## ACTION ITEM
Please transcribe the data that follows exactly as given, leaving out every picture.
BEGIN PROVIDED INFORMATION
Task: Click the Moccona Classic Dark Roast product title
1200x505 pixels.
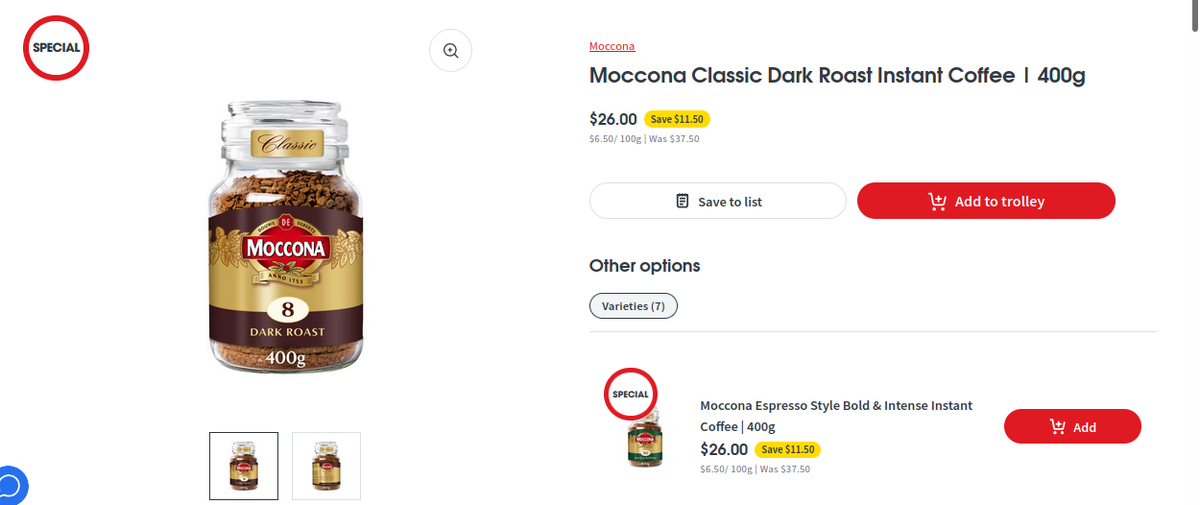Action: [837, 75]
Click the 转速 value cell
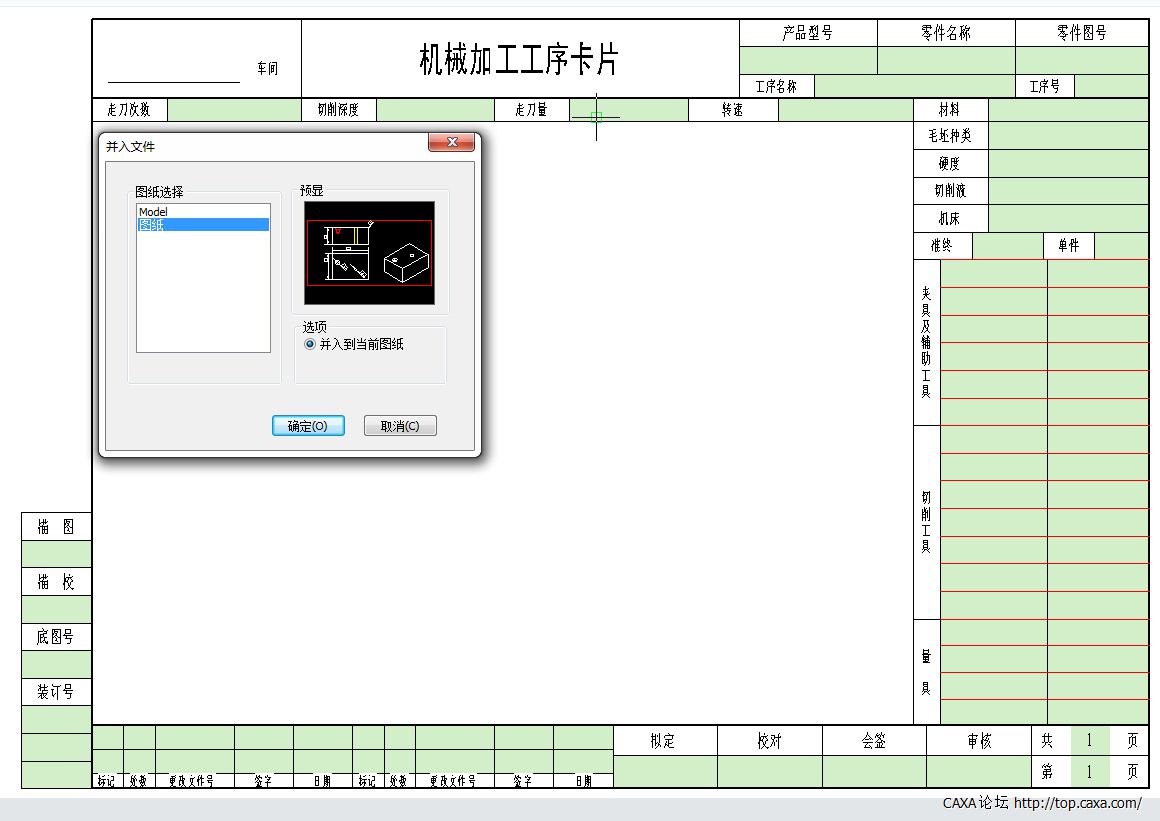1160x821 pixels. point(847,110)
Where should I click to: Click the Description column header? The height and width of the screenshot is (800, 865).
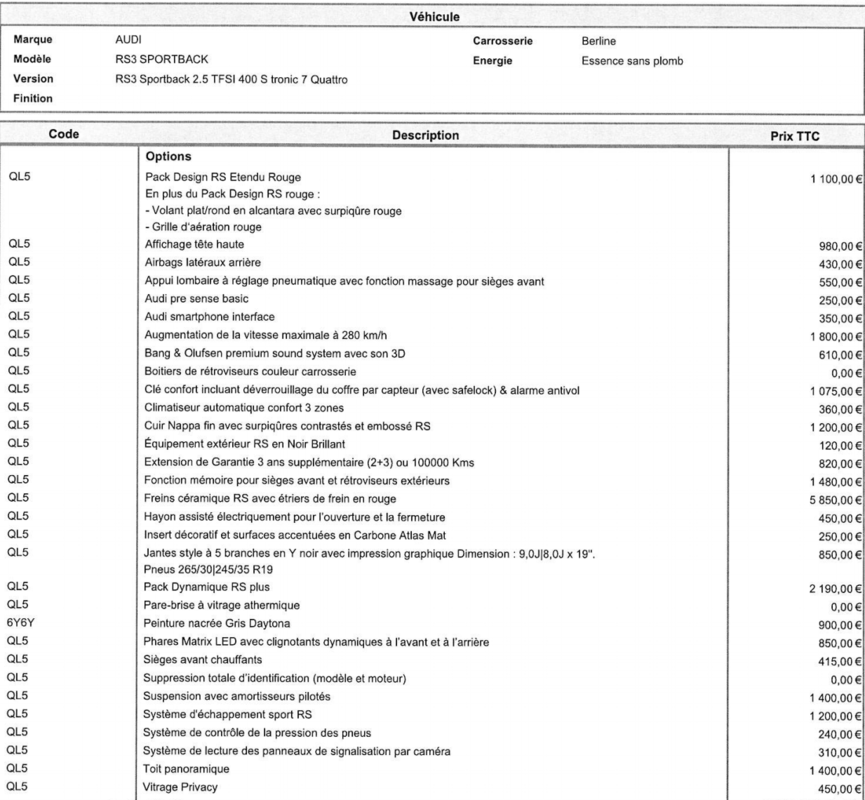click(x=432, y=135)
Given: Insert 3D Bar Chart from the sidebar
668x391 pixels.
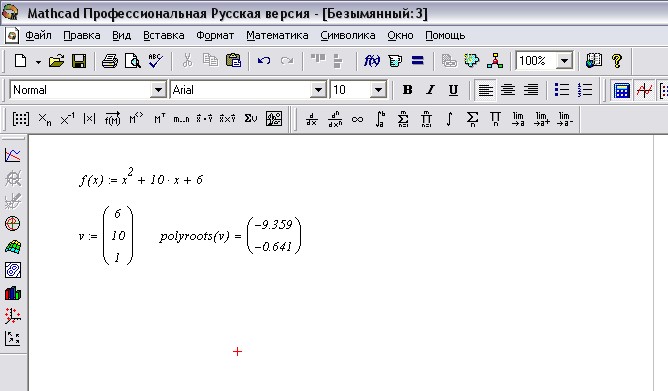Looking at the screenshot, I should (13, 293).
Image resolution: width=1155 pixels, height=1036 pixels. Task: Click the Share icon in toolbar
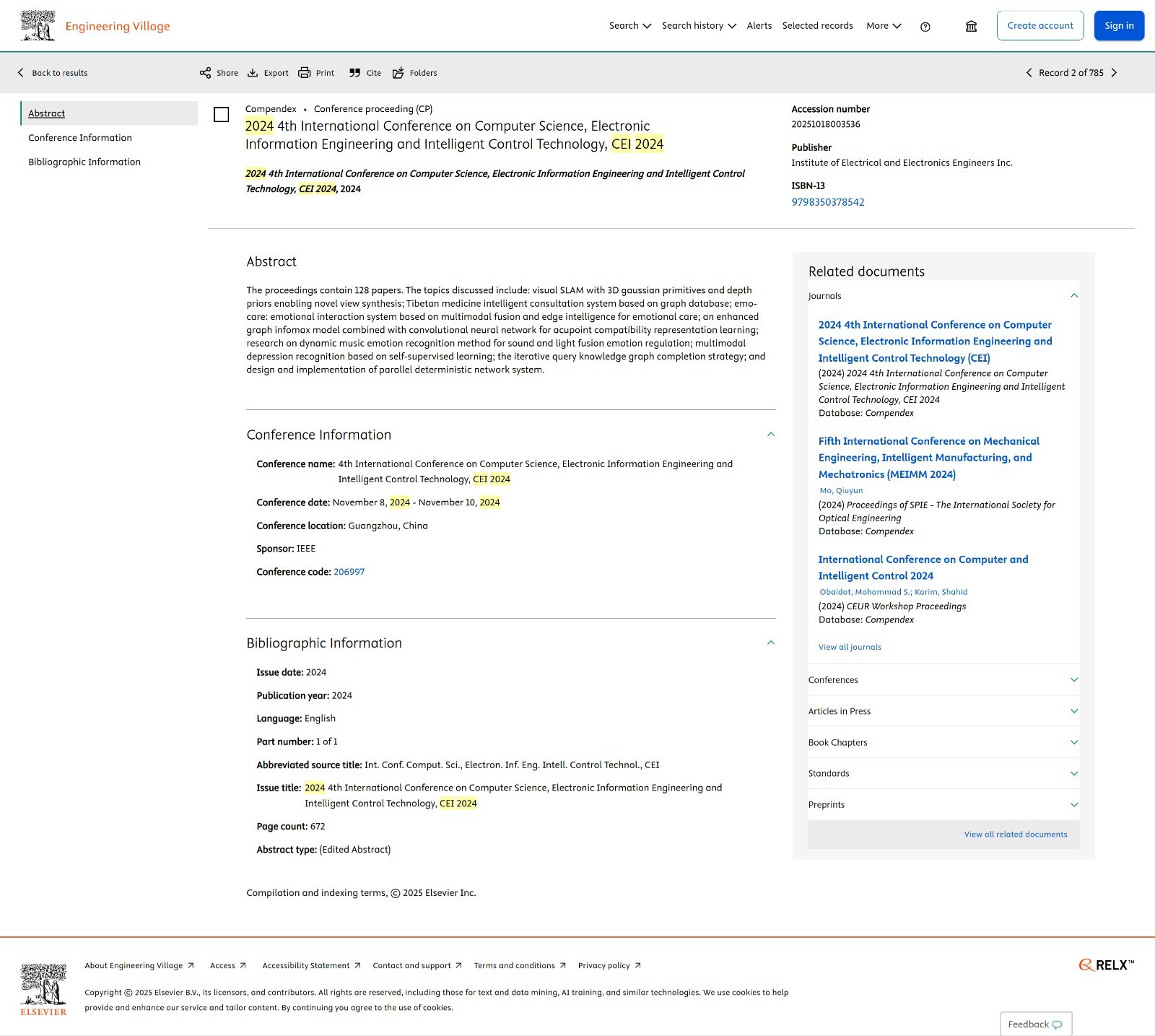click(206, 73)
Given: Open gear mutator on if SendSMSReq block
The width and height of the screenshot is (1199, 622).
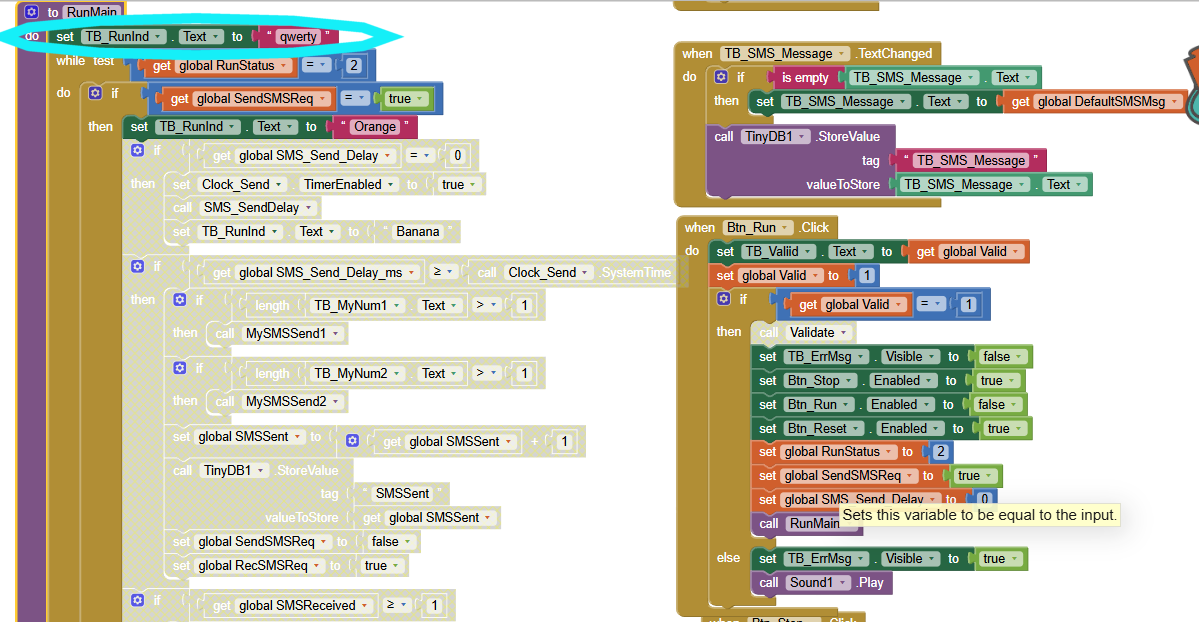Looking at the screenshot, I should pyautogui.click(x=95, y=93).
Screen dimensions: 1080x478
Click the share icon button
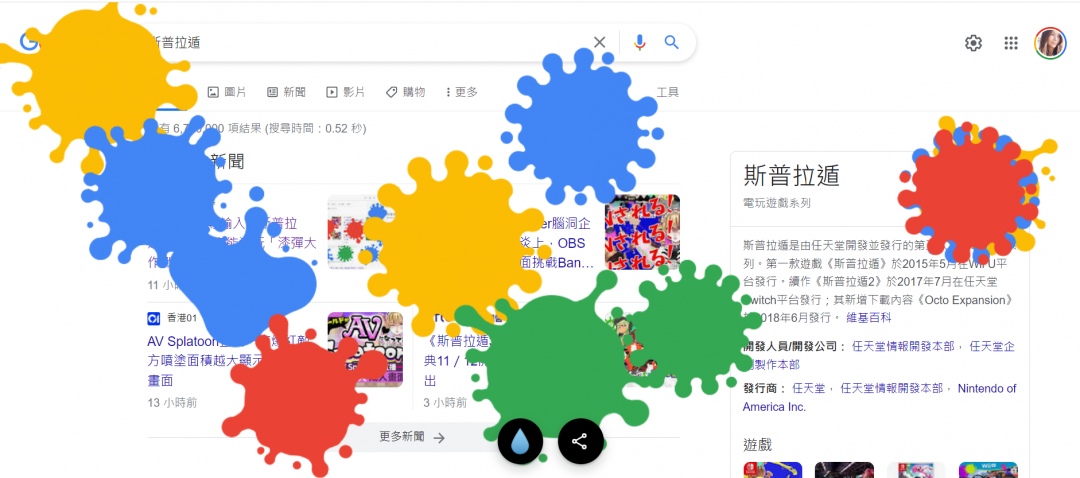581,441
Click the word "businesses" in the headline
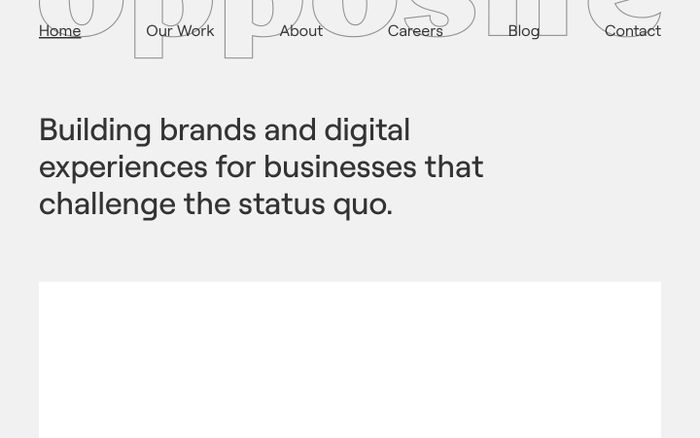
END PROVIDED INFORMATION
## OUTPUT
Task: Click the Moccona Classic Dark Roast product title
1200x505 pixels.
Action: [837, 75]
Click the 转速 value cell
1160x821 pixels. point(847,110)
Where should I click to: Click the Description column header? The height and width of the screenshot is (800, 865).
click(x=432, y=135)
Given: Insert 3D Bar Chart from the sidebar
668x391 pixels.
Looking at the screenshot, I should (13, 293).
Image resolution: width=1155 pixels, height=1036 pixels. Task: Click the Share icon in toolbar
click(206, 73)
Given: Open gear mutator on if SendSMSReq block
The width and height of the screenshot is (1199, 622).
Looking at the screenshot, I should pyautogui.click(x=95, y=93).
Screen dimensions: 1080x478
Click the share icon button
581,441
Click the word "businesses" in the headline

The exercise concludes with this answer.